→ **DOCUMENT SECTION**
The switching circuit 34 normally outputs the maneuver signal M. When the power source voltage detected by a voltage detection circuit 35 becomes under a reference voltage value, the switching circuit 34 outputs the battery failsafe signal S to the servo device instead of the maneuver signal M. Before the operation of the controlled object is disabled, while the controlled object is controlled by the battery failsafe signal S, the controlled object can be stopped in a safe place and collected.
Further, a radio control receiver described in PTL 2 includes a memory for storing a reference voltage value which is changed corresponding to a type of battery because a proper reference voltage value to activate the battery failsafe function is varied corresponding to the type of battery.
Further, in a recent radio control system for hobby use, a radio control technique of two-way communication is used in which a detection value of an engine rotation sensor mounted on the controlled object or a sensor of a power source voltage detection portion is transmitted from the controlled object side communication device, and displayed on a display portion mounted on the maneuvering gear.

CITATION LIST

Patent Literature

[PTL 1] JP, A, S61-239796
[PTL 2] JP, A, 2011-78707

SUMMARY OF INVENTION

Technical Problem

In the two-way communication radio control system, the controlled object side communication device not only receives a radio wave from the maneuvering gear, but also transmits. Therefore, the power source battery consumption is larger than the controlled object side communication device of the conventional one-way communication radio control system. In particular, the battery consumption of transmitting is larger than receiving. Therefore, there is a problem that in the two-way communication radio control system, available time for remotely controlling the controlled object is short compared to the one-away communication radio control system.
In particular, when the two-way radio control system is operated with a reference voltage value of the power source where the conventional battery failsafe function works, there is a fear that the power source voltage may be reduced and the operation may be disabled before the controlled object is stopped in a safe place and collected. Further, when the reference voltage value is set higher than the conventional system, there is a problem that the battery failsafe function works in a section where the normal use is available. In such a case, when the power source battery is a secondary battery, a battery life may become short by an increase of charge-discharge cycle without using the battery sufficiently.
Accordingly, in view of the above problems, an object of the present invention is to provide a wireless communication system configured to reduce power consumption of the controlled object side communication device, and extend available time of the radio control system, in particular, the wireless communication system configured to reduce power consumption of the controlled object side communication device for stopping and collecting the controlled object after the battery failsafe function works.

→ **MATERIAL PROVIDED**
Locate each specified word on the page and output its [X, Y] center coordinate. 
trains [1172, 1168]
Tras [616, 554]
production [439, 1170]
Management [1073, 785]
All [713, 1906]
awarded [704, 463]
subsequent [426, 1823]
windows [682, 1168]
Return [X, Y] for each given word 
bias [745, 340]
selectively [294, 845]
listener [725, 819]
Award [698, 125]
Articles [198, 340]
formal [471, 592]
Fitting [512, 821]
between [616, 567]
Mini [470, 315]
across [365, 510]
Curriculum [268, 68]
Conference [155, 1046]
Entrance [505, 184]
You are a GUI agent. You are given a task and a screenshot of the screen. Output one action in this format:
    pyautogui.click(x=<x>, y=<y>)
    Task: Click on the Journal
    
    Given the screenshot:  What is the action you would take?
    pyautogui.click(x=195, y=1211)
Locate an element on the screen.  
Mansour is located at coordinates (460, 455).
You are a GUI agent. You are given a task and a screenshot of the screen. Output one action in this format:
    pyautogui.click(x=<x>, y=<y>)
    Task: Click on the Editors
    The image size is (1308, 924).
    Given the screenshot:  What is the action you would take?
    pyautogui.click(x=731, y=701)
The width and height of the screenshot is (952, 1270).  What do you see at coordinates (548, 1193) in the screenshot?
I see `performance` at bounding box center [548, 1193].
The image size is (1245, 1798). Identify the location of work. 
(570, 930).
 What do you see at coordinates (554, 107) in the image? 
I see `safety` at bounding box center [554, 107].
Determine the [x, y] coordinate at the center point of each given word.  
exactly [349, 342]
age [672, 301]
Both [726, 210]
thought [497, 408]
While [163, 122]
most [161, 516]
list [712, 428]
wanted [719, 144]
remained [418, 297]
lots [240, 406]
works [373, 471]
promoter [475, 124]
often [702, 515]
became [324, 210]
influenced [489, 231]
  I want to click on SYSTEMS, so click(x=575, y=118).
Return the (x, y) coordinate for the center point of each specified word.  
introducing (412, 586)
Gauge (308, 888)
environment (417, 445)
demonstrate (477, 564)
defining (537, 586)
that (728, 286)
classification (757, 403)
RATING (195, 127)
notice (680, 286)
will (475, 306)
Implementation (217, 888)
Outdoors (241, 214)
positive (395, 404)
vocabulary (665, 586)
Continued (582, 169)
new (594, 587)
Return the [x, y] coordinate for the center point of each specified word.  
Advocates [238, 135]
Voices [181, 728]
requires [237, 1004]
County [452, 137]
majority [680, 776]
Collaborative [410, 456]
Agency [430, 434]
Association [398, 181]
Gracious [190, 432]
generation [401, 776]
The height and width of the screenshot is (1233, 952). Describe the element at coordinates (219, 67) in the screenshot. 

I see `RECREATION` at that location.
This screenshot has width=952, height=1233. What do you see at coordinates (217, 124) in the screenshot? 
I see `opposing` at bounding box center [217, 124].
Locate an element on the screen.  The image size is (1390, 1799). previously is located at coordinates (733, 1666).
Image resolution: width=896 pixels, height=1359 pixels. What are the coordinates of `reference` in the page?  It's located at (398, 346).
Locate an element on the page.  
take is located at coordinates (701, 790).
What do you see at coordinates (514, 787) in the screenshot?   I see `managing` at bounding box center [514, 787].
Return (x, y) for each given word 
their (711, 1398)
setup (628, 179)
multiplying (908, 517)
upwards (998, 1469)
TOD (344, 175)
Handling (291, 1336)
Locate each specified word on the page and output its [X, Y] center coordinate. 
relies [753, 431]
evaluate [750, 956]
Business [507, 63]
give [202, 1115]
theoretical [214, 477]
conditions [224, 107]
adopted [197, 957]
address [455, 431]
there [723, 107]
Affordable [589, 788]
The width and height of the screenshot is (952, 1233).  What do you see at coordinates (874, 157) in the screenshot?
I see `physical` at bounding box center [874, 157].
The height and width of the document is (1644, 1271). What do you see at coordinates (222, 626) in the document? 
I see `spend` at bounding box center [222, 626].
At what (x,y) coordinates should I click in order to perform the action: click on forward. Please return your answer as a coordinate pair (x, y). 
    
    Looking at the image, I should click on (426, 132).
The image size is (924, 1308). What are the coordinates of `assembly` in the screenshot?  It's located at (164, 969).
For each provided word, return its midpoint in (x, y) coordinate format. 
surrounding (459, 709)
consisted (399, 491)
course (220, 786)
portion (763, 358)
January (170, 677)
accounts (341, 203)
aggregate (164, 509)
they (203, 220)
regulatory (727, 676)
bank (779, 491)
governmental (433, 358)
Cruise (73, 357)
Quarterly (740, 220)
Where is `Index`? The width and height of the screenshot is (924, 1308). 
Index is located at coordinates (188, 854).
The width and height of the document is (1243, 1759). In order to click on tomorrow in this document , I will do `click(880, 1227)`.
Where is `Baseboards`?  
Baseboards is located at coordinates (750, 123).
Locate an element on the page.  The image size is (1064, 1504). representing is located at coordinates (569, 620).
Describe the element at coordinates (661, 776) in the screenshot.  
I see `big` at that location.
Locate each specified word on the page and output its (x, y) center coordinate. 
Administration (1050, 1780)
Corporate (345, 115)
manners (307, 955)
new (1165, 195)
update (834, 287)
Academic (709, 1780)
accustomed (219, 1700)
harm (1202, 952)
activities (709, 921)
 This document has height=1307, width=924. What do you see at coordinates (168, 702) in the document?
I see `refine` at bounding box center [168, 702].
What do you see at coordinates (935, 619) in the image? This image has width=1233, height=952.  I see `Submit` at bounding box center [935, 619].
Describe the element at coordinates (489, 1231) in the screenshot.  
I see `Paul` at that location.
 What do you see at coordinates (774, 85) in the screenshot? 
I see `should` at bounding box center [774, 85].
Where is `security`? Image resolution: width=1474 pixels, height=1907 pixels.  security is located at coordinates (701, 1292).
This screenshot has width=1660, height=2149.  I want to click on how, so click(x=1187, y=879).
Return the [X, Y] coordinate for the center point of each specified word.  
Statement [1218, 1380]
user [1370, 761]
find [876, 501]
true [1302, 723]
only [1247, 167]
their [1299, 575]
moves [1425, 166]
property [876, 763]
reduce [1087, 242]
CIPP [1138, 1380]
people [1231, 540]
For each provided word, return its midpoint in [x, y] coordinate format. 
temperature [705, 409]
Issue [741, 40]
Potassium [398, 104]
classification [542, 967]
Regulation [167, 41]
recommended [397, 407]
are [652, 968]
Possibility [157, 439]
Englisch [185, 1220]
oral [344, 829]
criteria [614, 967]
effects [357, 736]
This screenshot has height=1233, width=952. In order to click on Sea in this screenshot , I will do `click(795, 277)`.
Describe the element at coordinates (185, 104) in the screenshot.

→ **QUESTIONS**
• a. In the battery failsafe text, why does the radio control receiver described in PTL 2 include a memory for storing a reference voltage value?
• b. Pick up the battery failsafe text after its last sentence and keep writing it.
The items are separate material from the battery failsafe text.

→ **SOLVED TASKS**
• a. The proper reference voltage value for activating the battery failsafe function varies with the type of battery.

• b.
Solution to Problem

According to a first aspect of the present invention, there is provided a controlled object side communication device used in a wireless communication system in which a maneuvering gear transmits a radio wave of a maneuver signal, the controlled object side communication device mounted on a controlled object receives the signal to control a drive control portion of the controlled object, the controlled object side communication device transmits a radio wave of a data signal indicating a condition of the controlled object, and the maneuvering gear receives the data signal to monitor the condition of the controlled object,
said controlled object side communication device including:
a voltage detection portion for detecting a power source voltage;
a data signal generation portion for generating a data signal including power source voltage data detected by the voltage detection portion; and a controlled object side control portion for controlling a transmission interval of the data signal according to the power source voltage data.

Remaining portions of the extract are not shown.